WATT, C.J., HODGES, LAVENDER, KAUGER, and BOUDREAU, JJ., CONCUR.
OPALA, V.C.J., CONCURS IN PART and DISSENTS IN PART.
HARGRAVE, SUMMERS, WINCHESTER, JJ., DISSENT.
1 It is only after the moving party meets this burden that the non-moving party must then demonstrate the existence of a material fact that would justify a trial of that issue. Hughey v. Grand River Dam Authority, 1995 OK 56, 897 P.2d 1138, 1143; Bowers v. Wimberley, 1997 OK 24, 933 P.2d 312, 315. There is considerable latitude given a non-moving party and, in fact, the party against whom a summary judgment motion is directed can use the movant's own evidentiary materials to establish the existence of a controverted fact. Hadnot v. Shaw, 1992 OK 21, 826 P.2d 978, 984-85.

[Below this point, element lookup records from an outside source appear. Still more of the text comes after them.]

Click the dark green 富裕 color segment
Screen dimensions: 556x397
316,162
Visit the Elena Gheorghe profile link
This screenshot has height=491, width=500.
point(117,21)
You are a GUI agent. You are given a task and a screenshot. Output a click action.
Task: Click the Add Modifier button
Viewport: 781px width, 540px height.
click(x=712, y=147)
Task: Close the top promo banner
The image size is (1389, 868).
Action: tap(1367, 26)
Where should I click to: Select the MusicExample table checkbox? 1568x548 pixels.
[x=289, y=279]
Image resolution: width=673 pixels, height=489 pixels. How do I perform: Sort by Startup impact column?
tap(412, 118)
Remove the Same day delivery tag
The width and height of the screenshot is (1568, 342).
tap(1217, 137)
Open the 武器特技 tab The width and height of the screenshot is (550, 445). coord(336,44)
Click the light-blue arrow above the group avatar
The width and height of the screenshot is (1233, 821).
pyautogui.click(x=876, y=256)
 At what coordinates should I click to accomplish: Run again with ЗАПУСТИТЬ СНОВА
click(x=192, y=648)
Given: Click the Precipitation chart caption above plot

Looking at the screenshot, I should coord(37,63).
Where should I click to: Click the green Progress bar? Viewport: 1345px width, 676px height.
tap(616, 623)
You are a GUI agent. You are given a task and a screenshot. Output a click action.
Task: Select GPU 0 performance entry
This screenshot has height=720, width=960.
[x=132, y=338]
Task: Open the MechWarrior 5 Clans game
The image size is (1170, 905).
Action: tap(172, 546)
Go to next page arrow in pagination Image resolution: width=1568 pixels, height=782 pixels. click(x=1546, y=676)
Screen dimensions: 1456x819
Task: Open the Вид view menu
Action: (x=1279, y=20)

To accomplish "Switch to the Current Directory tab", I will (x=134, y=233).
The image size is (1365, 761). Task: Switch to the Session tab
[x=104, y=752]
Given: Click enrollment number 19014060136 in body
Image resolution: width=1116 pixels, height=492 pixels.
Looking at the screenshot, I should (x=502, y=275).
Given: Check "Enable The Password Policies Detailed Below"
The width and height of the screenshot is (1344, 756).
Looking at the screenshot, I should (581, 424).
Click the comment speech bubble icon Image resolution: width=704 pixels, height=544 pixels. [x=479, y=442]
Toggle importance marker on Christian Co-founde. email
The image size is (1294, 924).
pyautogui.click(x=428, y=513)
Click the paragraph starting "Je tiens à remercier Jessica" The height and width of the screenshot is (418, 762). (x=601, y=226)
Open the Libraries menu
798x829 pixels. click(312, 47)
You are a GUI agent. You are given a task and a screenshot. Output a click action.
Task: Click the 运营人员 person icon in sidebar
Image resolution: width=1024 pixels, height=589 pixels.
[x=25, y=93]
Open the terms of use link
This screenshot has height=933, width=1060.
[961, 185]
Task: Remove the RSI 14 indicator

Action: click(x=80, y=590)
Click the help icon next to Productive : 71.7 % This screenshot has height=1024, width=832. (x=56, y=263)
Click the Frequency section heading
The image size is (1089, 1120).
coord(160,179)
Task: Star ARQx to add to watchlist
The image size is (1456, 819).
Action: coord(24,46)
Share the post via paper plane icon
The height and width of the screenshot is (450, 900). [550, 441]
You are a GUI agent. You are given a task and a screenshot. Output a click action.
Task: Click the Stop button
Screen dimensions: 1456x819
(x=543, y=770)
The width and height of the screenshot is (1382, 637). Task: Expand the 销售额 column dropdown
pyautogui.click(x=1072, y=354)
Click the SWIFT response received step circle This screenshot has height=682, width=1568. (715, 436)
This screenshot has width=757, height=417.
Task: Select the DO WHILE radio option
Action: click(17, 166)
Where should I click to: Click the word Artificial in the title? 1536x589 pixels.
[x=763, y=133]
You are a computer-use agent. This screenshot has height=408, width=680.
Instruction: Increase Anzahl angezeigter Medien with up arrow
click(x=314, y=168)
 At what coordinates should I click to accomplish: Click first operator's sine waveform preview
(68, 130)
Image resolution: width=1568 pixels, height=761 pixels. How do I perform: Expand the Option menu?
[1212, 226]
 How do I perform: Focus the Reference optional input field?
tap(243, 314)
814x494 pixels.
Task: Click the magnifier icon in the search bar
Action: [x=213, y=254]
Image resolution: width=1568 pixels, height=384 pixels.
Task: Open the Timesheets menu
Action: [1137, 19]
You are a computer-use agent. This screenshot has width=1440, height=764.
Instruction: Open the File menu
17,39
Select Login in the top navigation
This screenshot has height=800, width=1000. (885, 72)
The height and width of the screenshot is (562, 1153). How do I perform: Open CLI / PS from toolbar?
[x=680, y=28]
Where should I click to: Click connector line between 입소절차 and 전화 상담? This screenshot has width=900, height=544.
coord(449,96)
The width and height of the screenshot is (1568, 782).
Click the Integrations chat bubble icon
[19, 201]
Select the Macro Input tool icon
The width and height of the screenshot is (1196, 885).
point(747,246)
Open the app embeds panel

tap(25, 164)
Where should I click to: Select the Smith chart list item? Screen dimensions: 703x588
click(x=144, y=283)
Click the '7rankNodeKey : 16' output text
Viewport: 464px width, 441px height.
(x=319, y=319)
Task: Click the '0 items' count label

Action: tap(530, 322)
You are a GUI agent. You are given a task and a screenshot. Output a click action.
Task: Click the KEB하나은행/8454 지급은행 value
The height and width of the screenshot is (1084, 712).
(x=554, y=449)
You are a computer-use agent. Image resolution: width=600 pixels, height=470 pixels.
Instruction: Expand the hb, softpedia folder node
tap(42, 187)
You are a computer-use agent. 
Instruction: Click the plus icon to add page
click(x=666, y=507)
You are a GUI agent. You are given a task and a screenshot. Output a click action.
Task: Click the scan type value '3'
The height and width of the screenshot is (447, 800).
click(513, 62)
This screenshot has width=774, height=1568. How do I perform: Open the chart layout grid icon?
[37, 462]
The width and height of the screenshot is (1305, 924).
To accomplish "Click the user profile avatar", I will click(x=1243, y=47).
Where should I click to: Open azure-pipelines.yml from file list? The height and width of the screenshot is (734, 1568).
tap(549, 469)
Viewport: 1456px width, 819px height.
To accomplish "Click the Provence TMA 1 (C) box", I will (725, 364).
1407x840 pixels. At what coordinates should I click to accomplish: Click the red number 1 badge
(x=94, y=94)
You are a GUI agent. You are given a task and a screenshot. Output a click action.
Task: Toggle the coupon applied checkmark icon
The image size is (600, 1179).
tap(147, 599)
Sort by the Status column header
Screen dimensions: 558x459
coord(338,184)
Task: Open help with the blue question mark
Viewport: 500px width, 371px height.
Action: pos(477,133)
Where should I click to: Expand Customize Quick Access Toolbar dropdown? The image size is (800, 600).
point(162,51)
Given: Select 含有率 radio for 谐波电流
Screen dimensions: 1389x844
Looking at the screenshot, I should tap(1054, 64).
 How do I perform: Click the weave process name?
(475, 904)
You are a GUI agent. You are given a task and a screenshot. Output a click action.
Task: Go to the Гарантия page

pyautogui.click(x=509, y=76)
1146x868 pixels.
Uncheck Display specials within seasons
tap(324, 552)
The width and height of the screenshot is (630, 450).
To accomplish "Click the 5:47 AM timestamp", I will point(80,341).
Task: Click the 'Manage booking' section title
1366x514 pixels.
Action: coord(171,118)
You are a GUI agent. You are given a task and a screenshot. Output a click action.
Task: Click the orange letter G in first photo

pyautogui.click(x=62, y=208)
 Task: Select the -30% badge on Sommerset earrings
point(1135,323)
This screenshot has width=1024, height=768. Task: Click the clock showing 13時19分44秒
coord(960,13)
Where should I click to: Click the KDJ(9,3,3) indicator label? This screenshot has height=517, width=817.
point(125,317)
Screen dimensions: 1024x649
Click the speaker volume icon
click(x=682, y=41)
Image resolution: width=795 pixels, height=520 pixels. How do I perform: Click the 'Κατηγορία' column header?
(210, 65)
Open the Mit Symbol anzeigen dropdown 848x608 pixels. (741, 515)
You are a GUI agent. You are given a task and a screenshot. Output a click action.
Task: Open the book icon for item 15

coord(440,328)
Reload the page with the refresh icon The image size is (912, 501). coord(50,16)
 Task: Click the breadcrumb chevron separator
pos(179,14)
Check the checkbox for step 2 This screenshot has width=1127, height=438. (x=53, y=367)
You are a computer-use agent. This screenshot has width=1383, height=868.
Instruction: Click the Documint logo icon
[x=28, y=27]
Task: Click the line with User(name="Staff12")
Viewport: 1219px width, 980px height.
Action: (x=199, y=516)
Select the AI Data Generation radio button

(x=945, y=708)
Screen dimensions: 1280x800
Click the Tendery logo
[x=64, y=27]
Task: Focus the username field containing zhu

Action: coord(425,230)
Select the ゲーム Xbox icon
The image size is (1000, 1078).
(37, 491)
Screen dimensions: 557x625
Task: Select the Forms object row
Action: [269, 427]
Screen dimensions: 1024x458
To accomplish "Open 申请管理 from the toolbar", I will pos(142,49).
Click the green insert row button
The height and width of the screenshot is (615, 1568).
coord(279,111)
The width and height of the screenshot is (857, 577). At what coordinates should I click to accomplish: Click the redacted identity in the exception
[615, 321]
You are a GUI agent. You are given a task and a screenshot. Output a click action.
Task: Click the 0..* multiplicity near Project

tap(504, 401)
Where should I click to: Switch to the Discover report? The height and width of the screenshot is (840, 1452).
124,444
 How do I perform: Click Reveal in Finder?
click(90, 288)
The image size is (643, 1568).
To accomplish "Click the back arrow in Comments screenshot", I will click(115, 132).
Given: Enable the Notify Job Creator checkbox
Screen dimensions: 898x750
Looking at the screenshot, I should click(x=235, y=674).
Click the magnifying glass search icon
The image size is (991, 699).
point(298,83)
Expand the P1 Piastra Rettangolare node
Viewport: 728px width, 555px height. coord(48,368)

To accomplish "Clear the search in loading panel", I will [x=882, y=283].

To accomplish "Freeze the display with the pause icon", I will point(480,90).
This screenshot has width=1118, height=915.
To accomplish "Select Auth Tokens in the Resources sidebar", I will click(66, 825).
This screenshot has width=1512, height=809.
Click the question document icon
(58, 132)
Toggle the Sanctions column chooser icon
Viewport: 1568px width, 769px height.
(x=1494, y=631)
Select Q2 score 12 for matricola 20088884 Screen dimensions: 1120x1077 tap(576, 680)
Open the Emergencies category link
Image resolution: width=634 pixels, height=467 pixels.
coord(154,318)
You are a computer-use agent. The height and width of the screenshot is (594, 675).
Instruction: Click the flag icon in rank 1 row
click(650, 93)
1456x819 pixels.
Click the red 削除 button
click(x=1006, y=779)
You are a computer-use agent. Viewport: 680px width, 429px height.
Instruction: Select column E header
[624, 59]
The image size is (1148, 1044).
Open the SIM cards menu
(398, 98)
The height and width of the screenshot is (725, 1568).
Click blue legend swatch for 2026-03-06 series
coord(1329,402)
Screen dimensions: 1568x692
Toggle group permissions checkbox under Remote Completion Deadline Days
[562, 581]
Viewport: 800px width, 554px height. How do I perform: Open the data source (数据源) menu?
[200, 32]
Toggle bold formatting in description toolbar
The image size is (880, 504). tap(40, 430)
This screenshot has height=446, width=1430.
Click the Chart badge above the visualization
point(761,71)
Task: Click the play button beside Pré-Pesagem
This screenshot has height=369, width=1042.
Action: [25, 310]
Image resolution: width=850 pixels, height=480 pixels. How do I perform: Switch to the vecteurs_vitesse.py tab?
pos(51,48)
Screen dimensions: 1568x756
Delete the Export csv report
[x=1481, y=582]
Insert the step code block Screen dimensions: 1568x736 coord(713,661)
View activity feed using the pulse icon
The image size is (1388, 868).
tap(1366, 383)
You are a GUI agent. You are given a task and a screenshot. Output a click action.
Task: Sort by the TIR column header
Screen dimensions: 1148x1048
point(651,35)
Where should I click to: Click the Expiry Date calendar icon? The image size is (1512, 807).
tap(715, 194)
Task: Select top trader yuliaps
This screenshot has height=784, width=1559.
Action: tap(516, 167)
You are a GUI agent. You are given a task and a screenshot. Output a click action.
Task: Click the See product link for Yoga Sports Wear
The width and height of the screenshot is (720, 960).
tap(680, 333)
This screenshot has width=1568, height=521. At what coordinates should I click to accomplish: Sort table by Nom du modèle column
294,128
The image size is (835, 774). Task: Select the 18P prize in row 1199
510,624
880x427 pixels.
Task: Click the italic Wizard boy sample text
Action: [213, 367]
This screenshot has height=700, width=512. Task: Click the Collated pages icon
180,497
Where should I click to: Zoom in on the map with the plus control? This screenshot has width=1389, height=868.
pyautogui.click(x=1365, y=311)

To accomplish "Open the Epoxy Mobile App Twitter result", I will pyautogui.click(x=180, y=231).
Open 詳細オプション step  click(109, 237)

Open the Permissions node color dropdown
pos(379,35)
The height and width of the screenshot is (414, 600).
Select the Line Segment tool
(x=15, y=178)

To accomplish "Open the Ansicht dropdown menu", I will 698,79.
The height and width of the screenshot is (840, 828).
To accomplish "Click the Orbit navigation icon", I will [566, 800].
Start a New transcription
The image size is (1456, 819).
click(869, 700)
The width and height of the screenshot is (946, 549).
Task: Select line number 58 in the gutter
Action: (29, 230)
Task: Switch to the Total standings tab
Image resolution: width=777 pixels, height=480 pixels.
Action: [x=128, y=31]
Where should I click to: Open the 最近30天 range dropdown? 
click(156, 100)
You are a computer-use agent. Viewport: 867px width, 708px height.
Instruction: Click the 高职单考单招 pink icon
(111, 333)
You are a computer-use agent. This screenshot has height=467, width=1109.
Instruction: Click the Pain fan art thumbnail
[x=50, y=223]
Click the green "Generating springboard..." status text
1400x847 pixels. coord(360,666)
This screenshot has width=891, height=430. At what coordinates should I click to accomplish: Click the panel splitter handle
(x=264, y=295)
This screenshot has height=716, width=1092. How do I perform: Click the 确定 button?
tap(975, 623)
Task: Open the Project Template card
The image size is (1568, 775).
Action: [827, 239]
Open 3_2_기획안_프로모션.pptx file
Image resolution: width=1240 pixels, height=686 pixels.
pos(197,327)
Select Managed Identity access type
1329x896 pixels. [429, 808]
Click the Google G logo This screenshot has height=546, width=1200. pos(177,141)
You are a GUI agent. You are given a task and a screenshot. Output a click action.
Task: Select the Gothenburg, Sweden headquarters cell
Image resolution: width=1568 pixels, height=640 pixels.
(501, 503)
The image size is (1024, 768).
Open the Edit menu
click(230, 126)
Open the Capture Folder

2 A landlord has a basic duty to "[m]ake all repairs and do whatever is necessary to put and keep the tenant's dwelling unit and premises in a fit and habitable condition" and "[m]aintain in good and safe working order and condition all electrical, plumbing, sanitary, heating, ventilating, air-conditioning and other facilities and appliances, including elevators, supplied or required to be supplied by him[.]" 41 O.S. 2001, §118(A)(2)-(3). This Court determined that keeping a unit "safe" is not intended to make the landlord the guarantor of the tenant's safety and does not create an obligation on the landlord to insure against criminal attack. Cordes v. Wood, 1996 OK 68, 918 P.2d 76, 78-79; Mengal v. Rosen, 1987 OK 23, 735 P.2d 560, 562.